■ **INSTRUCTIONS TO FOLLOW**
The entries below contain a stretch that opens with the line containing "探索基层救助改革新路径 (253, 1415)" and closes with the line containing "体育赋能基层治理 厦门同安东海社区绘就全民健康幸福图景 (284, 1194)"; set down that stretch exactly, both ends included, and nothing else.

*** DATA IN THIS EXERCISE Section Begins ***

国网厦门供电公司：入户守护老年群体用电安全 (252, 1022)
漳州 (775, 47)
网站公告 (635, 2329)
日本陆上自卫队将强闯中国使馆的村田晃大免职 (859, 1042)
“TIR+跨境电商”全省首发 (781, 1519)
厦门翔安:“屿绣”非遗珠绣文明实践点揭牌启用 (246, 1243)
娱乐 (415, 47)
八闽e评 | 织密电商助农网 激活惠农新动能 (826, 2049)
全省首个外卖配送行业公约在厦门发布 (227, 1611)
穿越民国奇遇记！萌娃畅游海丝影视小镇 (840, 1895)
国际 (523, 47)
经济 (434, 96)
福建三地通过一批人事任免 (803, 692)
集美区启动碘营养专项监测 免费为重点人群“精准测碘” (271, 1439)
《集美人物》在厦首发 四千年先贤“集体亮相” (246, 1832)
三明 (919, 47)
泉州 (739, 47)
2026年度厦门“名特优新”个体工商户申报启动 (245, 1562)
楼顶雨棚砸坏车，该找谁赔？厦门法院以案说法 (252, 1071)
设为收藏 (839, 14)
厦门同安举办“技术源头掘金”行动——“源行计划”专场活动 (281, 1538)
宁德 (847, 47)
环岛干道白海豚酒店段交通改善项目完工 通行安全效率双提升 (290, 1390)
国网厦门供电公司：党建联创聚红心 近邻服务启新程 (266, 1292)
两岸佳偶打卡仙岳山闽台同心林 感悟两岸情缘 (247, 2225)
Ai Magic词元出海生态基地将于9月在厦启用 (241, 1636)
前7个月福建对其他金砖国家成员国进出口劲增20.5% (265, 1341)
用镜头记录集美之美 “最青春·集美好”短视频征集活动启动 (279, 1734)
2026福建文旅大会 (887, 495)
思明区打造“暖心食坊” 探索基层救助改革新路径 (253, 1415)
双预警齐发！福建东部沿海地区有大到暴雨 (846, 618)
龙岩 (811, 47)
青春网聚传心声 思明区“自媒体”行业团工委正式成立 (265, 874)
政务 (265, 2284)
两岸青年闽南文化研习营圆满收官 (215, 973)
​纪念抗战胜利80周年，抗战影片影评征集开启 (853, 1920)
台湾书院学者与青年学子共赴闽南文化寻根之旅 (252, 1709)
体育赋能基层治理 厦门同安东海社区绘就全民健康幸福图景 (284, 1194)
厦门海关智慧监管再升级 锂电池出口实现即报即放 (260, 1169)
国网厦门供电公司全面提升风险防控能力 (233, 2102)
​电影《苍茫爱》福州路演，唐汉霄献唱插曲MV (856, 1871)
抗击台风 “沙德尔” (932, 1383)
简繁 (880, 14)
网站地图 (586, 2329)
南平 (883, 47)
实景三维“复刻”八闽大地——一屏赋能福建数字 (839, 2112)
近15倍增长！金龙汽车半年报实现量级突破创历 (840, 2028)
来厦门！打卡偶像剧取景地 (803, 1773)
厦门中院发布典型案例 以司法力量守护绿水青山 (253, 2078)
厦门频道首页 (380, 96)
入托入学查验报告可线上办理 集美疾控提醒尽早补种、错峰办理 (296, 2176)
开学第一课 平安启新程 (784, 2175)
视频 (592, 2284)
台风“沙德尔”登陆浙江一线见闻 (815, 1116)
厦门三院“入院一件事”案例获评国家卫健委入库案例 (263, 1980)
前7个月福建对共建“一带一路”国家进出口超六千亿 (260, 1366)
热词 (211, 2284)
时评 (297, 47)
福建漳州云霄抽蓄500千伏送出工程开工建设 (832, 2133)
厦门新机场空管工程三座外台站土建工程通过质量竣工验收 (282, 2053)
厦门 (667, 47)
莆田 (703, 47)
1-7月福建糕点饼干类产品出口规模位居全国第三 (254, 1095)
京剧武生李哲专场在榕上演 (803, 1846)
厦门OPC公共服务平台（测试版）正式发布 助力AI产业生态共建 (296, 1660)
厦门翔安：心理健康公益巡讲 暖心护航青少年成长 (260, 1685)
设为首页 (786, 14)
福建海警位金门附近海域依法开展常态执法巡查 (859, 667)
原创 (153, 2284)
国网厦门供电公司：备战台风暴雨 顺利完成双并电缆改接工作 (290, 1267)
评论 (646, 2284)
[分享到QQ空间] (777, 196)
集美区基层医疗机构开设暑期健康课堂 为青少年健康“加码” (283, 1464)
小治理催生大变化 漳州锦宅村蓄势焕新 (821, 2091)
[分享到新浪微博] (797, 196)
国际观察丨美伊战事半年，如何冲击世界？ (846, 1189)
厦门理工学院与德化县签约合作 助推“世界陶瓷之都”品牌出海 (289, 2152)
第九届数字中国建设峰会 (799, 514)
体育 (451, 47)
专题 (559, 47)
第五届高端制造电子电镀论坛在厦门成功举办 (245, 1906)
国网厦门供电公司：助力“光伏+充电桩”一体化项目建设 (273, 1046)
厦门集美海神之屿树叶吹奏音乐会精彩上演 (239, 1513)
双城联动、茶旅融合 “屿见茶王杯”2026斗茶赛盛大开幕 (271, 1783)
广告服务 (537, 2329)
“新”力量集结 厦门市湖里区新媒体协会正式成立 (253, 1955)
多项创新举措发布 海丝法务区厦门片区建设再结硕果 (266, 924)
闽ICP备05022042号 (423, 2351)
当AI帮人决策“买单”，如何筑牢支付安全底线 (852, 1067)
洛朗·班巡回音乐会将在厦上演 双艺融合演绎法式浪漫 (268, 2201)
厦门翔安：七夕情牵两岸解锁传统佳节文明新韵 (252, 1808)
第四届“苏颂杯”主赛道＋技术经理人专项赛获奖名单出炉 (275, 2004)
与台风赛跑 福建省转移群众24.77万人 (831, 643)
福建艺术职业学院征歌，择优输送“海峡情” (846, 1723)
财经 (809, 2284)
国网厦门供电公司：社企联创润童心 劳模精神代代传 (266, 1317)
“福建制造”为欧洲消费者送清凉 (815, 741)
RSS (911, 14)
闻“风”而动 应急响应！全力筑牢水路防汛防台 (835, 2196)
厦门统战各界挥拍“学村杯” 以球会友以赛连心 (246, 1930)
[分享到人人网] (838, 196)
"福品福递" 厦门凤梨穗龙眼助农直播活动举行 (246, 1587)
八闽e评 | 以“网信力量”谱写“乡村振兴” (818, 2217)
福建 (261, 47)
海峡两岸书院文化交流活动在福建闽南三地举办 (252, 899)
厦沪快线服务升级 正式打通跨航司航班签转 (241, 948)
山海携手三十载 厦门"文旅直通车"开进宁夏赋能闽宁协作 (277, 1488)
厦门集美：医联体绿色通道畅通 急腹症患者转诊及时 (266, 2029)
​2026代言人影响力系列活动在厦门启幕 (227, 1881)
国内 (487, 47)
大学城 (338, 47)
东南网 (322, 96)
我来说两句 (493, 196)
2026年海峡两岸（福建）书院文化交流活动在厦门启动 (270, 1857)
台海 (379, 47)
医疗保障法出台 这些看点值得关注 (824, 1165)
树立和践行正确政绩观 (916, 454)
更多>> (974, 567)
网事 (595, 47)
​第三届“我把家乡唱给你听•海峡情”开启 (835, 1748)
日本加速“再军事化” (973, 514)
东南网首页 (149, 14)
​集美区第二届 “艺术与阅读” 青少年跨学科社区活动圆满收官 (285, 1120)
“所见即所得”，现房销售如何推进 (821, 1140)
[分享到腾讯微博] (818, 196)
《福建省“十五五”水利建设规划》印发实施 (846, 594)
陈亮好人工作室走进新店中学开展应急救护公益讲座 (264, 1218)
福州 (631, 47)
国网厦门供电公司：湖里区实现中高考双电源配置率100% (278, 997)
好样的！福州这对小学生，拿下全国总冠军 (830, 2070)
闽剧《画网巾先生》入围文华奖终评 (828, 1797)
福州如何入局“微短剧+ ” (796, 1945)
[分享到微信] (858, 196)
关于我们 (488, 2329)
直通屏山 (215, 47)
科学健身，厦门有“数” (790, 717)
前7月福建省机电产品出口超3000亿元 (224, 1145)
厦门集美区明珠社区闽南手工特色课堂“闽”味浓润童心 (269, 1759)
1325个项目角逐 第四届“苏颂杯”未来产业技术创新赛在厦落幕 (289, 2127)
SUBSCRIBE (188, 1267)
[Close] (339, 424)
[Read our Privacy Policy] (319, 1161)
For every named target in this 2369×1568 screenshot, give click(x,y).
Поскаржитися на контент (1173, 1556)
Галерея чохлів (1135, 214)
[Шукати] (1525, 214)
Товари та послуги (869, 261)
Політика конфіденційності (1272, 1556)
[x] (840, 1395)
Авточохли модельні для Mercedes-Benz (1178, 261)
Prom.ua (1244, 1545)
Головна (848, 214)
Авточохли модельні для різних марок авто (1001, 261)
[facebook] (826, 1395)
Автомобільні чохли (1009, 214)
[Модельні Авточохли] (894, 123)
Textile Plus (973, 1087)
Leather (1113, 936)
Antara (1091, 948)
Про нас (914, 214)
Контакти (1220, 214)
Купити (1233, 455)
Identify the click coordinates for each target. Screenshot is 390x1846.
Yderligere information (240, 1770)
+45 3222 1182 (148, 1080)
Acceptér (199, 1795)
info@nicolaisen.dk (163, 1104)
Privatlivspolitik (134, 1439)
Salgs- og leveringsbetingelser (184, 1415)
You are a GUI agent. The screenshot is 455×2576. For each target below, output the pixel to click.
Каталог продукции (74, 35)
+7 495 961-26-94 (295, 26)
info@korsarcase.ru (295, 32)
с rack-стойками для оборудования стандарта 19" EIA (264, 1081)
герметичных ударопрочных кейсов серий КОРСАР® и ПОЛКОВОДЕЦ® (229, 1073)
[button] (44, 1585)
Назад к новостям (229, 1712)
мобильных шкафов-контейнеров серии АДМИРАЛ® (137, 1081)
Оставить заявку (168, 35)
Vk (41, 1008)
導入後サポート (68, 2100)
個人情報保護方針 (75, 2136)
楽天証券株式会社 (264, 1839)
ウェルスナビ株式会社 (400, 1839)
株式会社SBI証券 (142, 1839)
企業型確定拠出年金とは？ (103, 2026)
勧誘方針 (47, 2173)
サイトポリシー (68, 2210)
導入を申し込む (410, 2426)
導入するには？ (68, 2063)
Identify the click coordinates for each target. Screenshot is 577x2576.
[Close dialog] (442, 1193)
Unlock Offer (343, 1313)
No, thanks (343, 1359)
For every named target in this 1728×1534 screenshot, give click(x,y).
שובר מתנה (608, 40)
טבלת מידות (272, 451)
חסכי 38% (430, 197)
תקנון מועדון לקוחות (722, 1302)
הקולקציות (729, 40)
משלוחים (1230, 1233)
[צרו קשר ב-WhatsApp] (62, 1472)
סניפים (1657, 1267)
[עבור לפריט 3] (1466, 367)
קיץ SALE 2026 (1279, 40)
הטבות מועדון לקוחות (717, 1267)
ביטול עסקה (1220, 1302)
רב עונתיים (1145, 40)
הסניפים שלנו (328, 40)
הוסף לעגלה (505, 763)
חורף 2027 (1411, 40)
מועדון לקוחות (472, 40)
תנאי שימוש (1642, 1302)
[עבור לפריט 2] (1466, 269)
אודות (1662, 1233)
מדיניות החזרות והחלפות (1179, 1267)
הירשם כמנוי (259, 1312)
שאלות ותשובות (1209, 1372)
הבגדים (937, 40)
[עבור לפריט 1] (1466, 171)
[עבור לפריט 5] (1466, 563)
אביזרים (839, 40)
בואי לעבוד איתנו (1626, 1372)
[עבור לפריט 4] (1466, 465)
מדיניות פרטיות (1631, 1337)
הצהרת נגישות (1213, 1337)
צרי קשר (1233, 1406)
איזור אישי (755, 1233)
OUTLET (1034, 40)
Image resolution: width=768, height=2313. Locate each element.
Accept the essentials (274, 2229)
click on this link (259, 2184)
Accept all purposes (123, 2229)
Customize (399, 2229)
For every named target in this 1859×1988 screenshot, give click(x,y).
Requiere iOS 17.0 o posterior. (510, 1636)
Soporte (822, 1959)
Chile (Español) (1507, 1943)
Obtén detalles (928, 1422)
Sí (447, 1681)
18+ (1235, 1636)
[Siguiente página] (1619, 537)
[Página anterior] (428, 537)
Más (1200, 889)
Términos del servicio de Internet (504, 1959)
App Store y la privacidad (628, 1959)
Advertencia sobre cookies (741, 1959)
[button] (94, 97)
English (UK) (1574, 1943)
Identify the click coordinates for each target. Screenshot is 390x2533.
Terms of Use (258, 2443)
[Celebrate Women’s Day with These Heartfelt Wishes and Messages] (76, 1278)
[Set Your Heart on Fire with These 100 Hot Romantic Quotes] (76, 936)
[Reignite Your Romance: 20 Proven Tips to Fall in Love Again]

*** DATA IN THIS EXERCISE Section Ends ***

■ **WORKED SOLUTION**
思明区打造“暖心食坊” 探索基层救助改革新路径 (253, 1415)
双预警齐发！福建东部沿海地区有大到暴雨 (846, 618)
龙岩 (811, 47)
青春网聚传心声 思明区“自媒体”行业团工委正式成立 (265, 874)
政务 (265, 2284)
两岸青年闽南文化研习营圆满收官 (215, 973)
​纪念抗战胜利80周年，抗战影片影评征集开启 (853, 1920)
台湾书院学者与青年学子共赴闽南文化寻根之旅 (252, 1709)
体育赋能基层治理 厦门同安东海社区绘就全民健康幸福图景 (284, 1194)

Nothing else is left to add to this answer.